Market Reacts to Rising Cost Concerns
With the government requiring online aggregators to contribute 1–2% of annual turnover to a social security fund—capped at 5% of payouts to workers—investors anticipate higher expenses for labour-intensive companies.
As a result:
- Eternal fell over 2% to ₹295.80
- Swiggy slipped nearly 2% to ₹378.05
- Delhivery dropped 1.8% to ₹410.40
- Nykaa declined 1.7% to ₹263.95
- Urban Company opened 1.6% lower at ₹140.55
Urban Company shares have now fallen 33% from their post-listing peak.
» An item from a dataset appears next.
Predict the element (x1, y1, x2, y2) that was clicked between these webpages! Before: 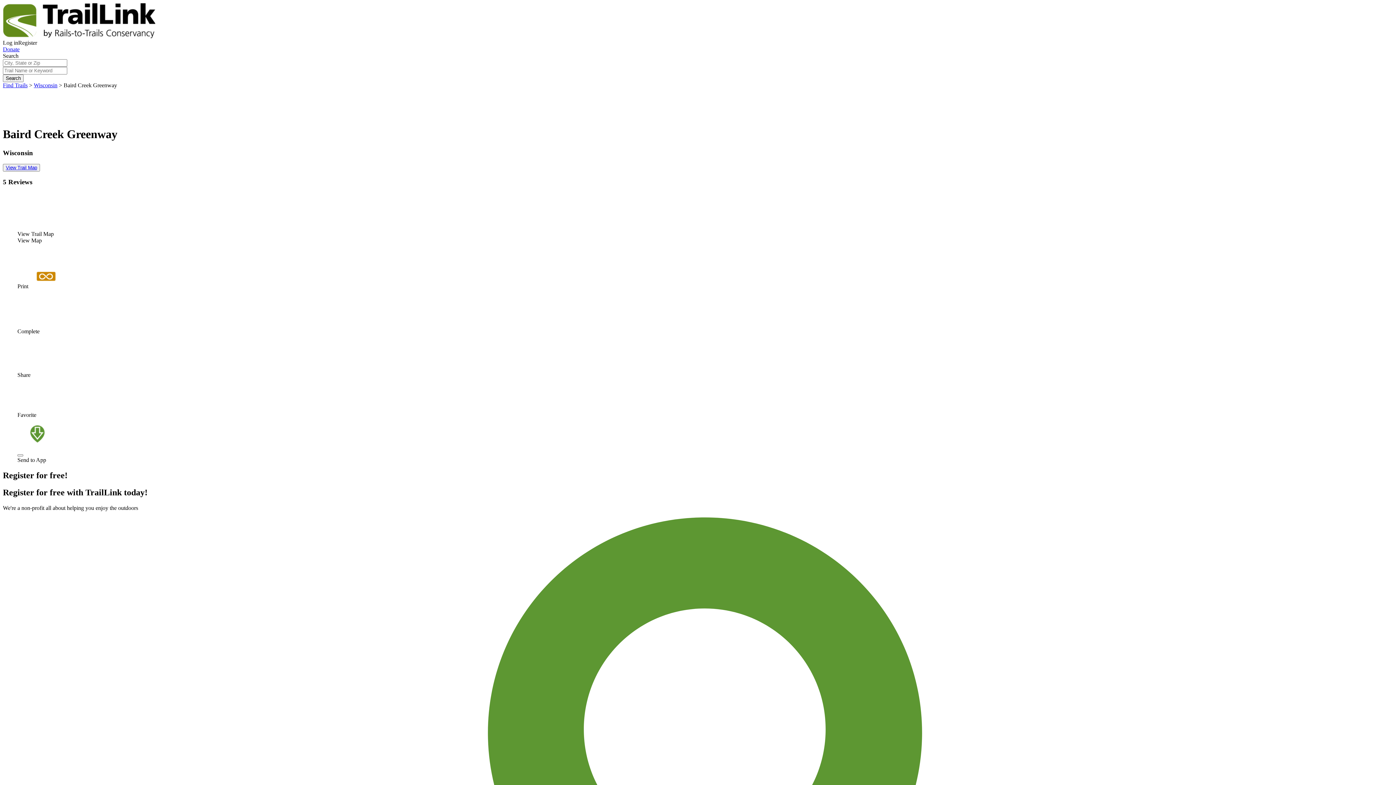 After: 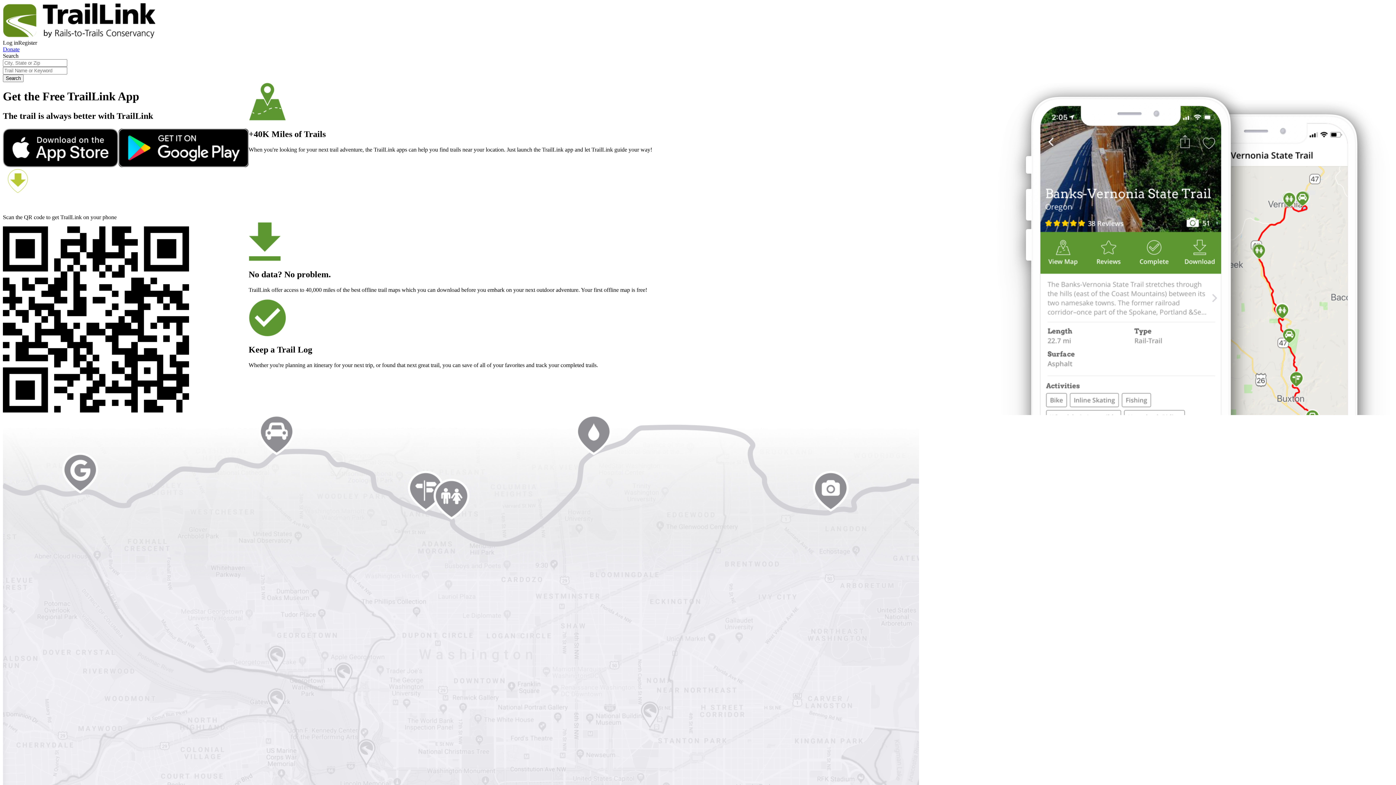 Action: bbox: (24, 450, 45, 456)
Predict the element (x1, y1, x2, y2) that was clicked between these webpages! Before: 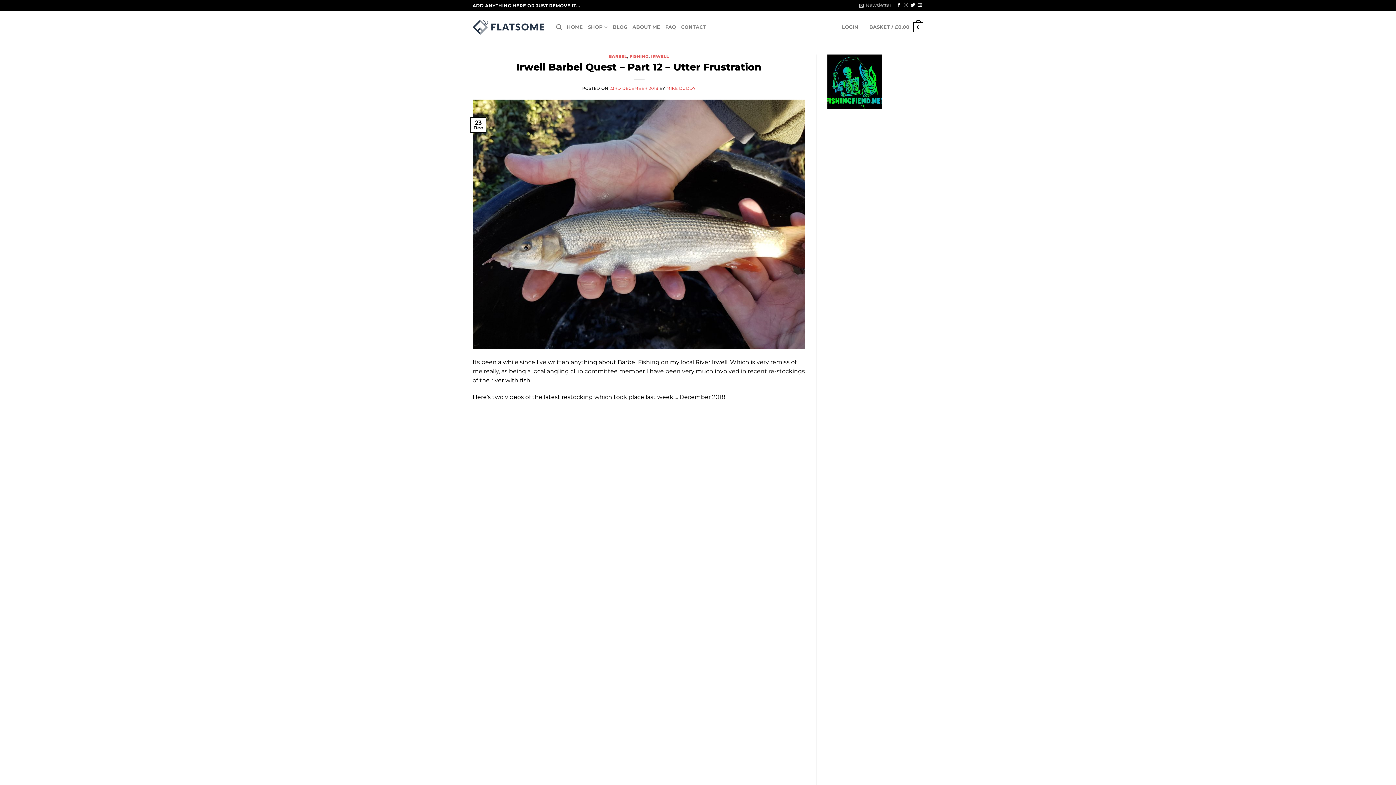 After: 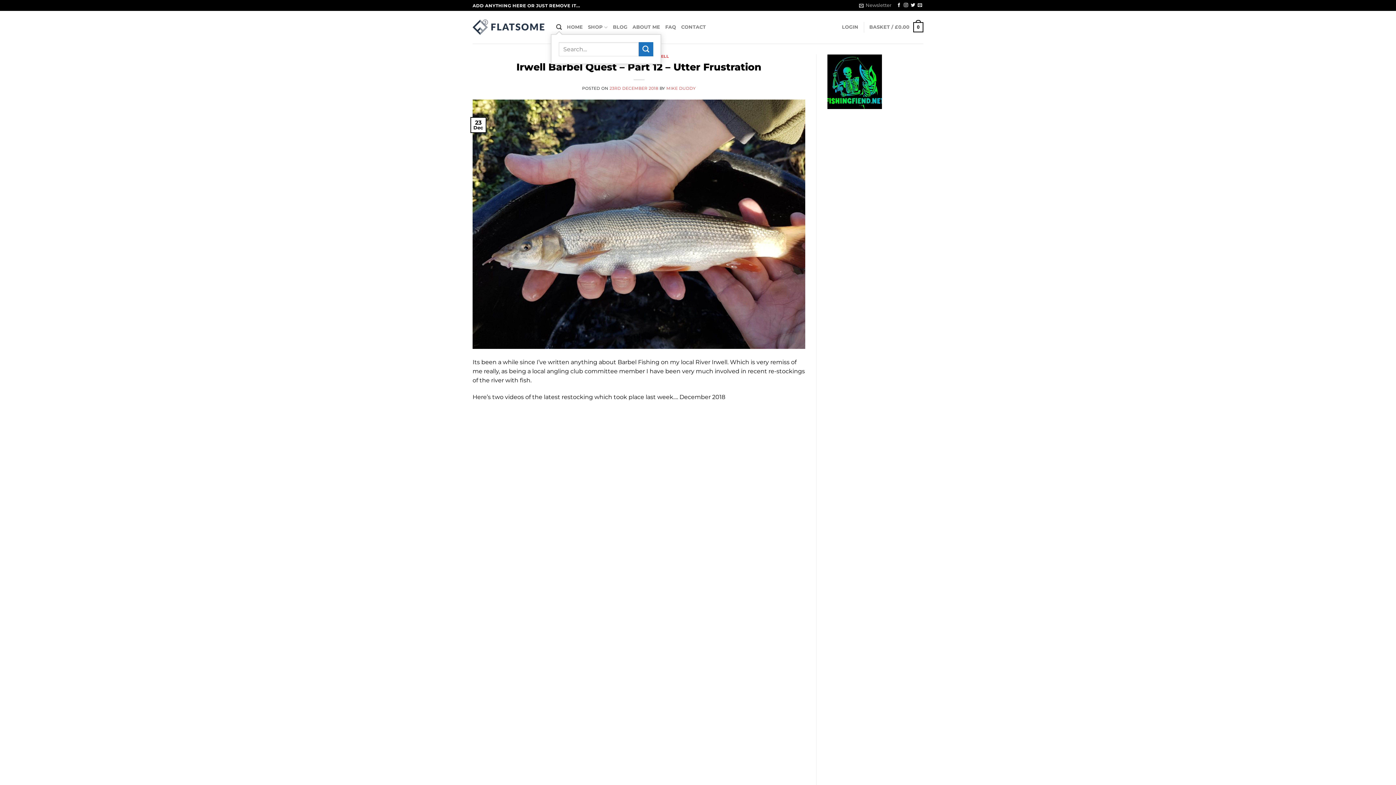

Analysts Expect Companies to Pass on Costs
Brokerage estimates suggest the new rules could add ₹2.1–₹2.5 per order for hyperlocal delivery players like Swiggy and Eternal.
- JM Financial expects:
- Eternal to contribute ₹430 crore
- Swiggy to contribute ₹260 crore (FY26E basis)
It maintains a Buy on Eternal (TP ₹450) and Add on Swiggy (TP ₹460), noting that platforms will likely pass costs to customers with minimal impact on ordering behaviour.
- Bernstein says the new labour code may compress Swiggy and Eternal’s EBITDA by 25–70 bps, with quick commerce being more vulnerable. It believes cost increases will be shared across the ecosystem, leading to adjusted fees or pricing. Bernstein rates both stocks Outperform.
- Elara Capital also remains optimistic, retaining a Buy on Eternal (TP ₹415) and Accumulate on Swiggy (TP ₹490). It notes that existing insurance benefits—already 1% of revenue—could partially soften the blow.
Broader Sector Impact
Morgan Stanley warns that gig worker costs could rise across platform-based sectors, estimating an EBITDA hit of 4–10%. It expects companies to gradually distribute incremental costs among customers, merchants, and workers, reducing long-term financial pressure.
While near-term sentiment remains cautious, analysts across the board agree that the new rules—aimed at formalizing gig work and expanding social security—are likely to reshape cost structures but may not significantly disrupt long-term demand.